Bu oluşumlarda deniz akıntıları ve rüzgarla birlikte geniş alanlarda birikim gösterir. Aslında 1990’larda başlayan bu durum 2007-2008’lerde kendini yoğun bir şekilde göstermiş ve alınan tedbirler ile bu yıl başından itibaren de yeniden kendini göstermiştir. Bu yıl yaşanan müsilaj olayı ne ilk nede son olacaktır, eğer önlemler alınmazsa. Müsilaj olayı deniz ekosistemi içerisinde doğal bir olay olmasına rağmen, özellikle iklim değişikliği, buna bağlı mevsimsel kaymalar, deniz sisteminde kirlenmeye bağlı olarak bu mikroorganizmaları tüketicilerinin yeterli miktarda olmaması ve evsel, endüstriyel, insan kaynaklı atıkların derin deşarj yöntemiyle yeterince arıtılmadan deniz ekosistemine salınması neticesinde yeniden gündeme gelecektir. Öte yandan hiç dikkate alınmayan konu ise derin deniz dolgu çalışmaları, limanlar, deniz gemi trafiği, denizlere dökülen akarsu kaynaklarının ya kirletilmesi yada farklı amaçlar ile kullanılarak deniz flora ve faunası temel unsuru olan can suyunun yetersiz olması, ekosisteminde geri dönülmez zararlara sebep olmaktadır.

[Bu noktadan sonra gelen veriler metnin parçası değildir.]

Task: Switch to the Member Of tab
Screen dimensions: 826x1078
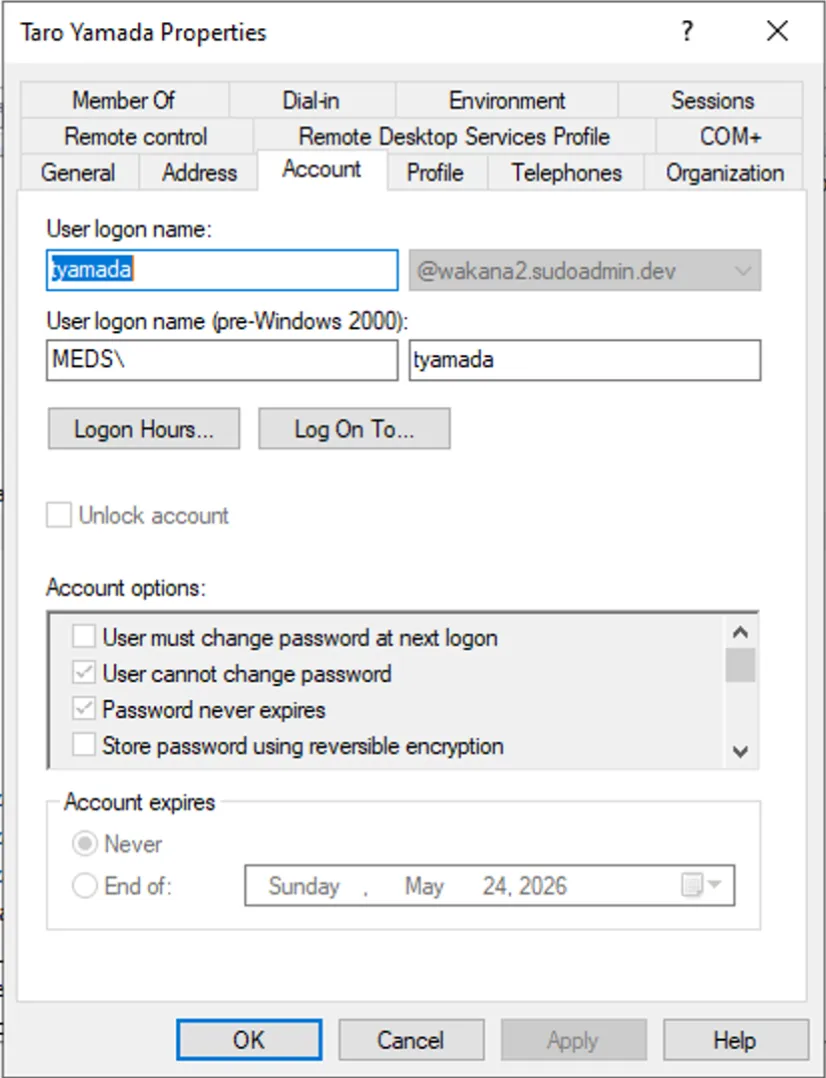Action: coord(123,100)

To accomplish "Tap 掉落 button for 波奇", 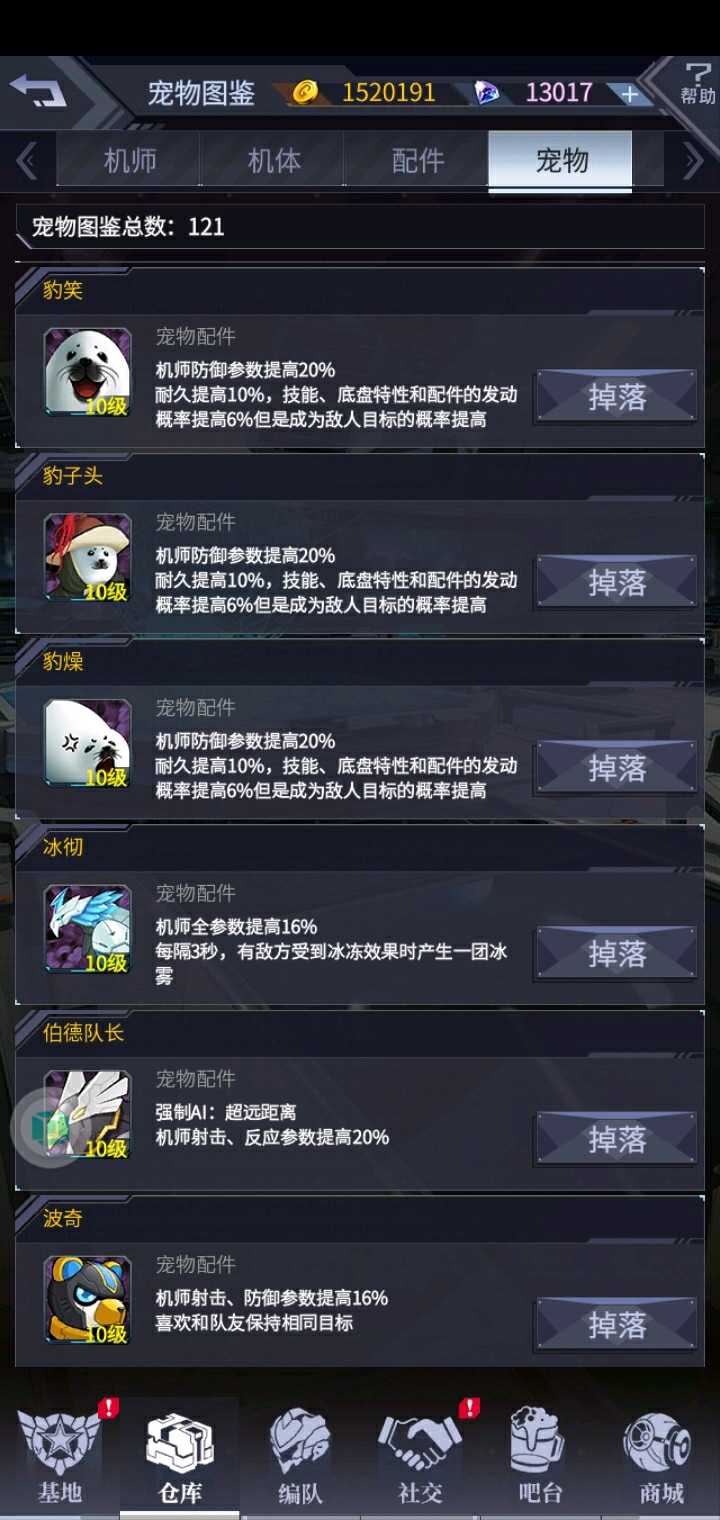I will click(x=617, y=1325).
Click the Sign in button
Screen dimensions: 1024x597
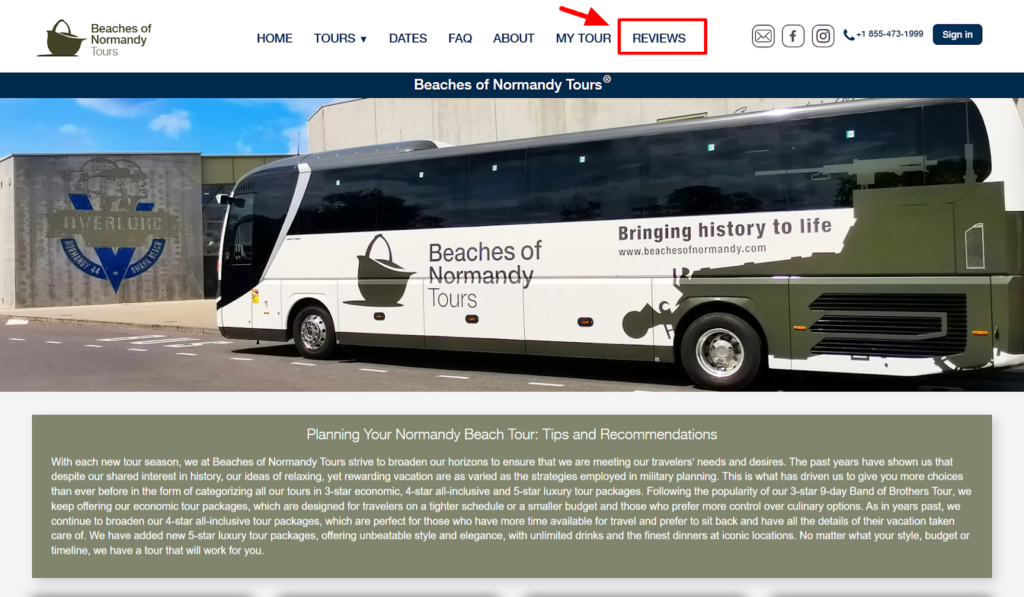point(957,35)
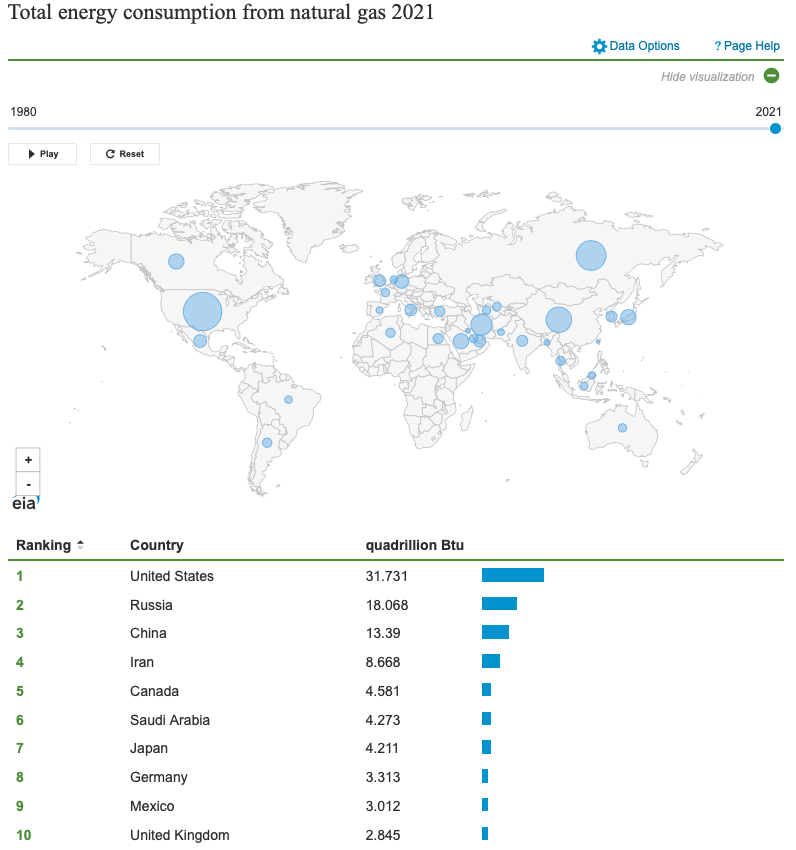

“DENİZ EKOSİSTEMİ ZARAR GÖRÜYOR”
Şöyle ki; doğal olarak olması gereken deniz akıntılarının önüne çekilen dolgular, yine balık üreme alanlarını yok ettiği gibi, istenmeyen atıklarında belli alanlarda daha yoğun atık yada kirletici birikimlerine sebep olmaktadır. Bu da müsilaj gibi olayların artışına ve deniz ekosisteminin zarar görmesine sebep olmaktadır. Kısaca ana sebepler olarak iklimsel değişimlere bağlı olarak, deniz suyu sıcaklıklarının artması, nüfus artışına bağlı olarak yeterince arıtılmadan denize salınan atıkların miktarının artması ve kıyılarda yoğun yapılaşma ve yeterli can suyunun denizlere ulaşmaması sonucu deniz dip hareketlerinin durağanlaşması sonucu deniz salyası olguları gelecek yıllarda yeniden yaşanacaktır. Bunun sonucu olarak ta deniz balıklarının üreme alanları yok olacak, balıkçılık sektörü, turizm ve deniz biyoçeşitliliği olumsuz etkilenecek, oluşan kötü koku ve jelimsi yapılarda insan sağlığını olumsuz yönde etkileyecek, deniz ekosisteminin zarar görmesi de beraberinde başka sorunları beraberinde getirecektir. Bu nedenlerden ötürü, iklim değişikliği dikkate alınarak gerek kentsel, gerek endüstriyel, gerekse deniz dolgu planlamaları yeniden gözden geçirilerek yeni bir atık yönetimi eylem politikaları oluşturularak sağlıklı, temiz ve sürdürülebilir bir deniz ekosistemi yeniden oluşturulmalıdır” dedi.